Discover the history of lace making in Tiverton.

8 Bridge Street, Tiverton, Devon, EX16 5LY

This pub has continued the name of the former coaching inn which had stood on this site since 1823.

A photograph and text about Joyce Wethered. 

The text reads: Joyce Wethered, considered to be the greatest female golfer of all time, was born on 17 November 1901 in Witley, Surrey. She won the English Ladies Championship five consecutive times in 1920, and won the British Women’s Championship four times in six attempts.

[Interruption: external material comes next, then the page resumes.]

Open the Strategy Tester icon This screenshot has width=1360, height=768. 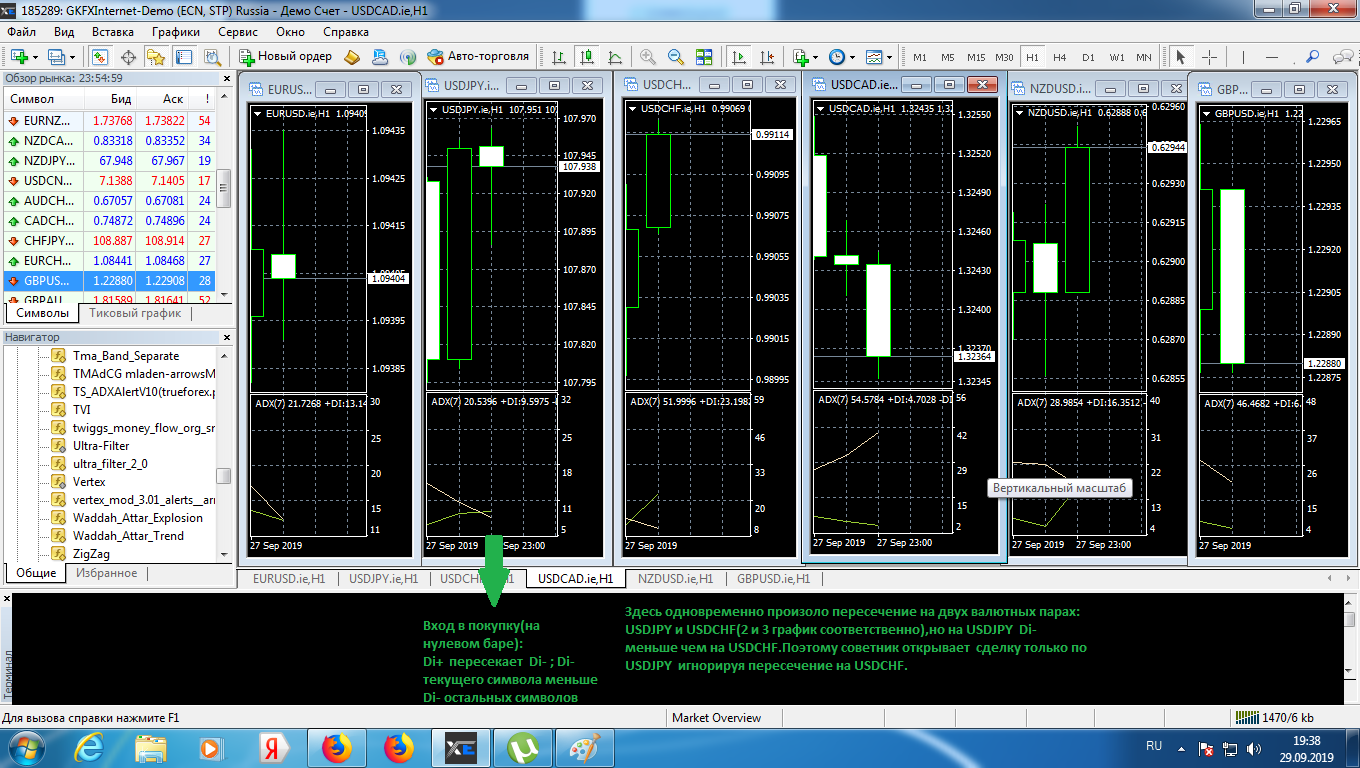pos(212,57)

Bobby James, billed as the most famous golfer in history said “I had never played golf with anyone, man or woman, amateur or professional, who made me feel so utterly outclassed”.

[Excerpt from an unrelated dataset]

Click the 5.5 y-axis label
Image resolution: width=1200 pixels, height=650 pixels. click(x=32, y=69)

In 1937, Joyce Wethered married Sir John Heathcoat-Amory, becoming Lady Heathcoat-Amory, and lived at Knighthayes House near Tiverton.

Joyce died on Wednesday 20 November 1997, at the age of 96.

A painting and text about John Heathcoat.

The text reads: John Heathcoat was born in the village of Duffield, near Derby, in 1783.

He established a lace making factory at Loughborough. On the night of 28 June, 1816, the factory was attacked by Luddites. That summer he bought a new wool factory in Tiverton, which had previously closed in 1815. Loyal craftsmen made the 200 mile journey to Tiverton on foot.

The factory was a great success. John Heathcoat invented the new bobbin-net machine, a ‘kind of mechanical pillow’ which could imitate real pillow lace but much faster. By 1822 the factory was employing over 1,500 people.

John Heathcoat built the first West County factory school, which opened on New Year’s Day in 1843 to educate the children of parents of all denominations.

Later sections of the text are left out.